To confirm NWA 7533’s Martian origin, comparisons were drawn from NASA’s Viking mission in the 1970s, which landed some of the earliest human-made instruments on the surface of the Red Planet.
‘Some of these meteorites contain trapped gas which matches with the Martian atmosphere analysed by the Mars exploration mission, NASA Viking.’
NWA 7533 and the more famous NWA 7034, better known as ‘Black Beauty’, are all part of the same group of at least 10 fragments, all with different numbers, according to Mikouchi.
‘These Martian meteorites have distinct, but identical oxygen isotope ratios from other extraterrestrial materials, so we know that they came from the same parent body,’ he told MailOnline.
Pictured, Black Beauty, or NWA 7034. An 2013 study of the Martian meteorite determined it is 2.1 billion years old and water-rich
‘All of them fell on the Earth by the same event, but probably fragmented during atmospheric entry and scattered in the Sahara desert,.
‘Later people picked up separately and the fragments acquired different names.’
In 2013, NWA 7034 was dated at 2.1 billion years old – the second oldest Martian meteorite after NWA 7533.
Scientists said at the time the cricket ball sized meteorite contained evidence of more water than any other Martian meteorite found on Earth.
Part of NWA 7034 was donated to the University of New Mexico by an American who bought it from a Moroccan meteorite dealer.
Many of the Martian meteorites that exist today have been found in the Sahara by Bedouin tribesmen who know the rocks can fetch a pretty price in the marketplace of Casablanca.
The new study has been published in Science Advances.
WHAT IS METEORITE NWA 7034 – ALSO KNOWN AS BLACK BEAUTY?

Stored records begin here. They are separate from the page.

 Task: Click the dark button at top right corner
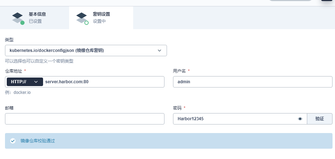[x=327, y=1]
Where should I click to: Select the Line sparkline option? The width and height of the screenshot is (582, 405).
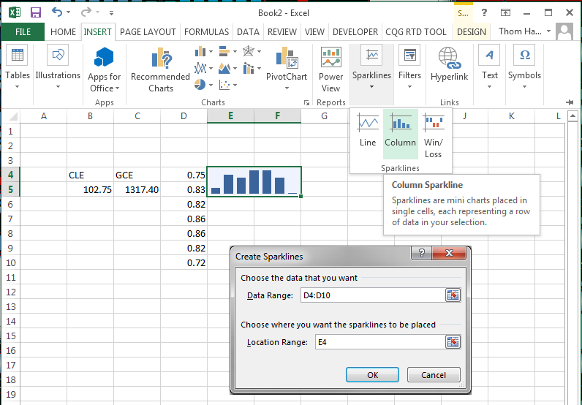pyautogui.click(x=368, y=132)
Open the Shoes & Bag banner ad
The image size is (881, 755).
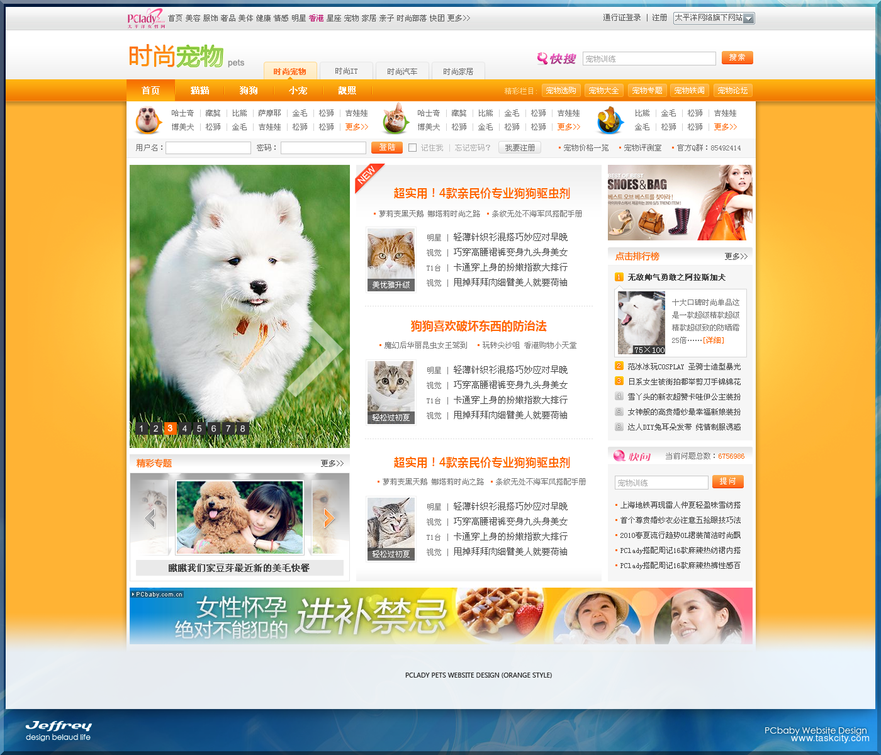(680, 203)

Northwest Africa (NWA) 7034, nicknamed Black Beauty, led to the creation of a new class of meteorite when it was discovered in 2011 in the Sahara Desert.
NWA 7034’s It weighs approximately 11 ounces (320 grams) .
After more than a year of intensive study, a team of US scientists determined in 2013 that the meteorite formed 2.1 billion years ago.
This was during the beginning of the most recent geologic period on Mars, known as the Amazonian.
Previous studies by Nasa have also found that Black Beauty contains around ten times more water than other Martian meteorites.
NWA 7034 is made of cemented fragments of basalt, rock that forms from rapidly cooled lava.
The fragments are primarily feldspar and pyroxene, most likely from volcanic activity.
This unusual meteorite’s chemistry matches that of the Martian crust as measured by NASA’s Mars Exploration Rovers and Mars Odyssey Orbiter.
Researchers theorise the large amount of water contained in NWA 7034 may have originated from interaction of the rocks with water present in Mars’ crust.
The meteorite also has a different mixture of oxygen isotopes than has been found in other Martian meteorites, which could have resulted from interaction with the Martian atmosphere.